▶ **Exercise details**: Using the entries below, return word for word the lines from the one containing "1389x868 pixels. At" up to and including the last.

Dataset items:
--------------------------------
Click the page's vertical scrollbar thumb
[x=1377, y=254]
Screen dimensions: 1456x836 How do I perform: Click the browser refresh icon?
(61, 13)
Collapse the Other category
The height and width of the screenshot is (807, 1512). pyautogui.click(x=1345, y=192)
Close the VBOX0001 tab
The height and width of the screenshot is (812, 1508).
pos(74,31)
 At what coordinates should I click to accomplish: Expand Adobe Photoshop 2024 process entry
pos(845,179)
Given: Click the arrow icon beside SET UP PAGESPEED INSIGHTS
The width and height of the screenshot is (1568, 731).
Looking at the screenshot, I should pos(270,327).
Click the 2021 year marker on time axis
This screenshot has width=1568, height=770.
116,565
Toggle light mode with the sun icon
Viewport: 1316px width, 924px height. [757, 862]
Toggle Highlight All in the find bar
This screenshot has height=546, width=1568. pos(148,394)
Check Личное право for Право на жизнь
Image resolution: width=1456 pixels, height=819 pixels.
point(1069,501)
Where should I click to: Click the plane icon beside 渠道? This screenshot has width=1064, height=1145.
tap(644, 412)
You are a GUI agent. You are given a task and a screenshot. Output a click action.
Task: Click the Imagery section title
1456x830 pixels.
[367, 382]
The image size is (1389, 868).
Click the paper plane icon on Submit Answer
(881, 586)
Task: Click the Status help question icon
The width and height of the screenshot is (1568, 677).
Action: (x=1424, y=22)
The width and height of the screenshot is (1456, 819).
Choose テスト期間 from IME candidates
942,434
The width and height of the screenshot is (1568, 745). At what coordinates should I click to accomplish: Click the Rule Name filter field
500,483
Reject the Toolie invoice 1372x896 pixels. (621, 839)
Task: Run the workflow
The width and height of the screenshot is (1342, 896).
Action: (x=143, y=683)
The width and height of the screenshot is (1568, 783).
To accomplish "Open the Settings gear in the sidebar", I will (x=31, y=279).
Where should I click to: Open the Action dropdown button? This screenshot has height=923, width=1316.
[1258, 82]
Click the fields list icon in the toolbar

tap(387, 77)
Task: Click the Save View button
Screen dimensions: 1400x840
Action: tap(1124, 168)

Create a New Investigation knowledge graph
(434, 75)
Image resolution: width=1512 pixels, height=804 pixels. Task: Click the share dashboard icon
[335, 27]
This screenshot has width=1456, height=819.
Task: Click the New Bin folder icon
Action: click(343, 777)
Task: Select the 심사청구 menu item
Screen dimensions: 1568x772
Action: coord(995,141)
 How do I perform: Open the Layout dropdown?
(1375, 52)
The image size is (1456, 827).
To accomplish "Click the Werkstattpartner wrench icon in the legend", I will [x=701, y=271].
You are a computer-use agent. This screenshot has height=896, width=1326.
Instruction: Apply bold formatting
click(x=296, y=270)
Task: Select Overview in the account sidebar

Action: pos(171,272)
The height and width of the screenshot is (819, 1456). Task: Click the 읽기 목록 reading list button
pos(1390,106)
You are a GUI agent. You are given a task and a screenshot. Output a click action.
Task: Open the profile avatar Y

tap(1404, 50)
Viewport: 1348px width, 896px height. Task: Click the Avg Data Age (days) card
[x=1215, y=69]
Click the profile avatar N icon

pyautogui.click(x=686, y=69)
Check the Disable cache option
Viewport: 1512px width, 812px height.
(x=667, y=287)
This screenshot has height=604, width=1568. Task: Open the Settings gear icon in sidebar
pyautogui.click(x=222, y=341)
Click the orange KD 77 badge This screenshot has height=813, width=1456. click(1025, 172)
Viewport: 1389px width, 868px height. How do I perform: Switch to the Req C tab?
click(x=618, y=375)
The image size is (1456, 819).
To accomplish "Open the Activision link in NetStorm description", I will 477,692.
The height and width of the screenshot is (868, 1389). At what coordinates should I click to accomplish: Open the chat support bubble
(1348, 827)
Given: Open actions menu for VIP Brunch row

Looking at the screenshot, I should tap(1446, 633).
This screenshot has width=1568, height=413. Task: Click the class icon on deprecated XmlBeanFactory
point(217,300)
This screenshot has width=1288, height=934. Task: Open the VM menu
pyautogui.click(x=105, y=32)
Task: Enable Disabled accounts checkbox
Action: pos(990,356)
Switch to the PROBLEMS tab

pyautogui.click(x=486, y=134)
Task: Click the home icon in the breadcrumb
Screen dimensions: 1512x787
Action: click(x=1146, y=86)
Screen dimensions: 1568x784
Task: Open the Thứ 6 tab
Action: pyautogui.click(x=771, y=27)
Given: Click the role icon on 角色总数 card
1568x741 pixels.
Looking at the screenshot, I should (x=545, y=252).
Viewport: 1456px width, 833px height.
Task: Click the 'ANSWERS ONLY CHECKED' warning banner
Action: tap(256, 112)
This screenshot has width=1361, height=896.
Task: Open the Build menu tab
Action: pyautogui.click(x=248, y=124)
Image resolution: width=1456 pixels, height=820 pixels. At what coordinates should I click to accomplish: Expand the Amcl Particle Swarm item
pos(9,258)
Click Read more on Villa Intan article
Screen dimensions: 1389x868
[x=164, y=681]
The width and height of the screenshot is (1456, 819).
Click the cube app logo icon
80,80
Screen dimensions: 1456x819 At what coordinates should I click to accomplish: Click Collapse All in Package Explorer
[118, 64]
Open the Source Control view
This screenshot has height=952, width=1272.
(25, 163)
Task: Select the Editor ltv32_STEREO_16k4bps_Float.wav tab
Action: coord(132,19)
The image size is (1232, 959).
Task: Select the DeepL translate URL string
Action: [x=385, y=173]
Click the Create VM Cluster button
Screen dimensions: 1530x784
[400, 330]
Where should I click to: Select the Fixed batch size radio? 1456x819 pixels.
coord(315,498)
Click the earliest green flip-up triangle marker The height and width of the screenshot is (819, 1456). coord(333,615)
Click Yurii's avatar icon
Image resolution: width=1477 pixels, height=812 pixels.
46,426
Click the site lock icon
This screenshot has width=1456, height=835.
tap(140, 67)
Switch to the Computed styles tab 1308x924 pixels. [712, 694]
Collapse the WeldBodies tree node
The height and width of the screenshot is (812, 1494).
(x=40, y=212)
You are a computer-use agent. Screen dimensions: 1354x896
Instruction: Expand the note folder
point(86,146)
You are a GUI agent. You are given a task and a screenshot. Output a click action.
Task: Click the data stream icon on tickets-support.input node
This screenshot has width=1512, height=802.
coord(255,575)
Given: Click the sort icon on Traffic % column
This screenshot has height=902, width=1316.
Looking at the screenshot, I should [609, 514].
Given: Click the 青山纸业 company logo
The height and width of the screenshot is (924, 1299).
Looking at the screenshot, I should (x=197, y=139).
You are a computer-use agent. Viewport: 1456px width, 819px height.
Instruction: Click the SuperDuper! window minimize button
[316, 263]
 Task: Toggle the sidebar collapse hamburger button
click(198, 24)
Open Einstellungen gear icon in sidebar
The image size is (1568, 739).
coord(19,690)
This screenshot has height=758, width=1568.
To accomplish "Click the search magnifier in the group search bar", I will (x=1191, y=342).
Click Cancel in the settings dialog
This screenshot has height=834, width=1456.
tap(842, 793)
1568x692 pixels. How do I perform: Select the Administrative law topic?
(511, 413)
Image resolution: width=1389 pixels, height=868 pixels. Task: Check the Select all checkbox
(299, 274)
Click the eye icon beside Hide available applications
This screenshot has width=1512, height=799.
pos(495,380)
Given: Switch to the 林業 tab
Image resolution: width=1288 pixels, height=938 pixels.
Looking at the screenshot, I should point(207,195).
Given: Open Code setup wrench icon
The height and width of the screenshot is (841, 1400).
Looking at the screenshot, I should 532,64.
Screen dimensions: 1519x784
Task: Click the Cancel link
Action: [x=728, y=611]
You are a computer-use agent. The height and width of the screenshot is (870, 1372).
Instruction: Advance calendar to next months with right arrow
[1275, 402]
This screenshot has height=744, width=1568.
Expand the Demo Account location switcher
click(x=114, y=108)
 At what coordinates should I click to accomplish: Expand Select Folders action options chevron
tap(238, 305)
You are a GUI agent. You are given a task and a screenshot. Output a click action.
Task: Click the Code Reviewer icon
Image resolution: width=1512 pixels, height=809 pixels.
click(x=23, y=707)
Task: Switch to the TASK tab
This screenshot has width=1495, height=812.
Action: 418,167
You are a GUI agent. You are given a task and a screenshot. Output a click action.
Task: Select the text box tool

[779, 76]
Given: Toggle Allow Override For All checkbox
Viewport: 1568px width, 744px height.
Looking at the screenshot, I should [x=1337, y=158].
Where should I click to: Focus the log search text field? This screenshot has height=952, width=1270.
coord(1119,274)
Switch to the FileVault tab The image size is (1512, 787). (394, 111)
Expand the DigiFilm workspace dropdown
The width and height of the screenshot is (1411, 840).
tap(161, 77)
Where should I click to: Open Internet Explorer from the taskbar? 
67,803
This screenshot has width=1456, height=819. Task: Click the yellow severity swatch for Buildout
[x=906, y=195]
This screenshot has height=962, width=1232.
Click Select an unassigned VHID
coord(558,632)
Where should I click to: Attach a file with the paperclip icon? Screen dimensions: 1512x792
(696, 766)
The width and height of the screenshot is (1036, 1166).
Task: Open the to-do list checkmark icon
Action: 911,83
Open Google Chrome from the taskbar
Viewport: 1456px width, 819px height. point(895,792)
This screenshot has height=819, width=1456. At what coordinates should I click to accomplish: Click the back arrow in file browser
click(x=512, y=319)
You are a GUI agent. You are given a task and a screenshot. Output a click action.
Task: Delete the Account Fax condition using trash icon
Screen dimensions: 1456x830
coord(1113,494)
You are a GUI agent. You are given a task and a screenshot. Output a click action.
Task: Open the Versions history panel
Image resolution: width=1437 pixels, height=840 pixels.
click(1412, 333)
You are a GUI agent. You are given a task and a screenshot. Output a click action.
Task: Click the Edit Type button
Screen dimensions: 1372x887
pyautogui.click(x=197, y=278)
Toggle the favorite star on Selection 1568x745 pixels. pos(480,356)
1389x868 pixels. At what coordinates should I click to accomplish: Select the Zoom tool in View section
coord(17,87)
--------------------------------
▶ **Result below**:
1389x868 pixels. At what coordinates should I click to accomplish: Select the Zoom tool in View section
coord(17,87)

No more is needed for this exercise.